Purkinje Effect.—The relative sensibility of the retina varies for different colors with a change in brightness; or it may be better to state that the relative sensations for various colors alters as the brightness values are reduced to a low intensity. For example, if a reddish purple (consisting of red and blue or violet rays) be illuminated in such a manner that the intensity of illumination, and consequently its brightness, may be reduced from normal to a low value (approximating moonlight conditions), it will be seen to vary from reddish purple to violet. In doing this its appearance changes through the range of purples from reddish to violet. This can be accomplished by orientation of the purple surface throughout various angles with respect to the direction of light or by reducing the illumination by means of screens.

In general the Purkinje effect may be described as an increasing sensibility of the retina for light of shorter wave-lengths (violet, blue, green) as the brightness decreases, or a corresponding decreasing sensibility for light of longer wave-lengths (yellow, orange, red). The effect may be seen on any colored surfaces at twilight illumination. A blue and a red flower, which appear of the same brightness before sunset will begin to appear unequal in this respect as twilight deepens. The red will become darker more rapidly than the blue if there are no appreciable changes in the color of the daylight. Finally all color disappears. It is better to perform this experiment under artificial light, in order that the spectral character of the illuminant may be certain to remain constant. In this case rheostats must not be used for dimming the light because of the attendant changes in color or quality of the light.

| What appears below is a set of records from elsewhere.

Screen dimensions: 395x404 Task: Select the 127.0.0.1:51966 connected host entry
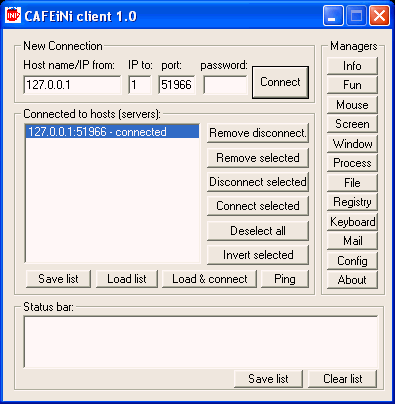click(x=112, y=132)
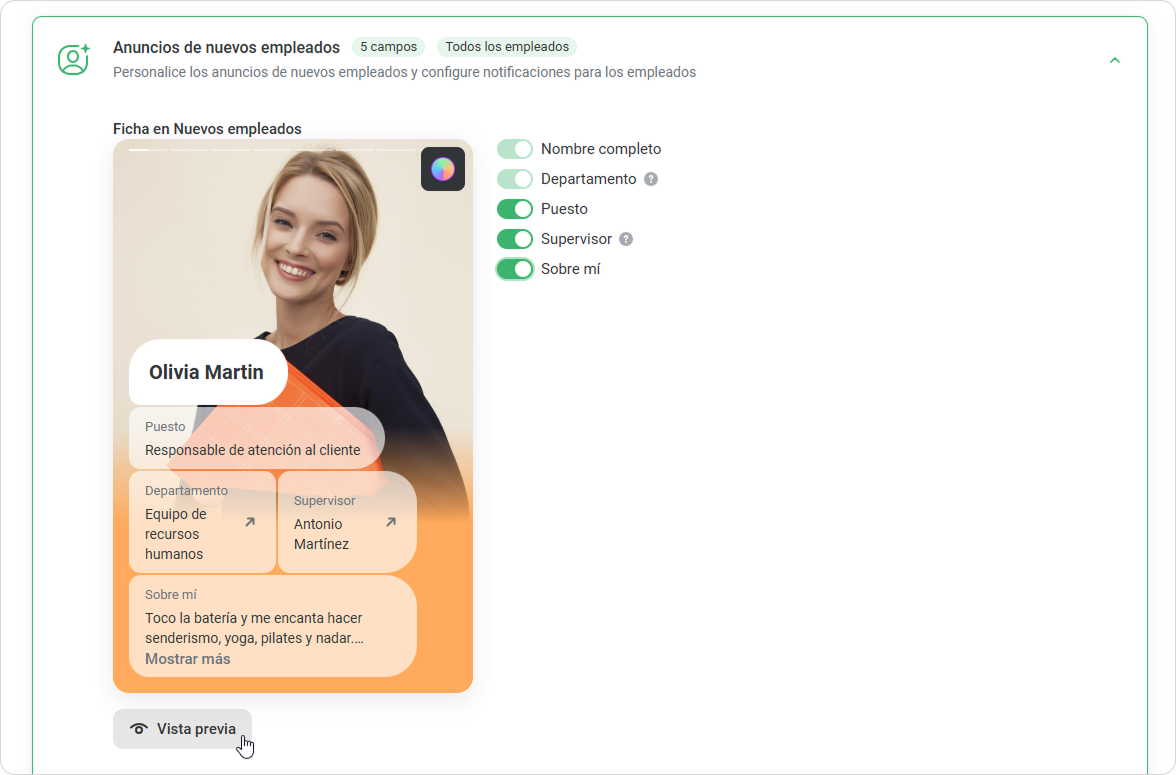1176x775 pixels.
Task: Click the eye icon in Vista previa
Action: click(x=139, y=729)
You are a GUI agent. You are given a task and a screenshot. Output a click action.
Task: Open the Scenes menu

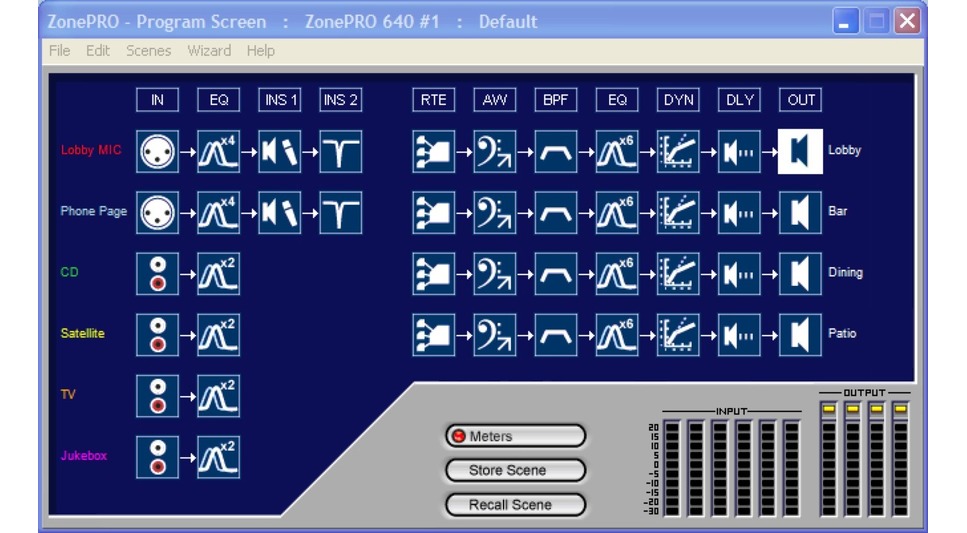(x=148, y=50)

The Purkinje effect may be noticed by the careful observer and it is responsible for certain illusions. Apparently it cannot operate over one portion of the retina, while the remainder is stimulated by normal intensities of light.

Retinal Rivalry.—Many curious effects may be obtained by stimulating the two retinas with lights, respectively different in color. For example, it is interesting to place a blue glass before one eye and a yellow or red one before the other. The two independent monocular fields strive for supremacy and this rivalry is quite impressive. For a moment the whole field may appear of one color and then suddenly it will appear of the other color. Apparently the fluctuation of attention is a factor. Usually it does not seem to be possible to reach a quiescent state or a perfect mixture of the two colors in this manner. The dependence of one monocular field upon the other, and also their independence, are emphasized by this experiment. It is of interest to consider the illusions of reversible perspective and others in Chapter V in this connection.

Fig. 69.—By combining these stereoscopically the effect of metallic lustre
(similar to graphite in this case) is obtained.

One of the interesting results of retinal rivalry is found in combining two stereoscopic pictures in black and white with the black and white reversed in one of them. The apparently solid object will appear to possess lustre. The experiment may be tried with [Fig. 69] by combining the two stereoscopic pictures by converging or diverging the axes of the eyes as described in connection with [Figs. 2] and [3].

It will be noted that in order for two stereoscopic pictures, when combined, to produce a perfect effect of three dimensions their dissimilarity must be no more than that existing between the two views from the two eyes respectively. The dissimilarity in [Fig. 69] is correct as to perspective, but the reversal of white and black in one of them produces an effect beyond that of true third dimension. When the colors are so arranged in such pictures as to be quite different in the two the effects are striking. There is, in such cases, an effect beyond that of perfect binocular combination.

By means of the stereoscope it is possible to attain binocular mixture of colors but this is usually difficult to accomplish. The difficulty decreases as the brightness and saturation of the colors decrease and is less for colors which do not differ much in hue and in brightness. These effects may be studied at any moment, for it is only necessary to throw the eyes out of focus for any object and to note the results. Many simple experiments may be arranged for a stereoscope, using black and white, and various combinations of colors. For example, [Fig. 65] may be combined by means of double images (produced by converging or diverging the optical axes) so that the two inner squares are coincident. Actual observation is much more satisfactory than a detailed description.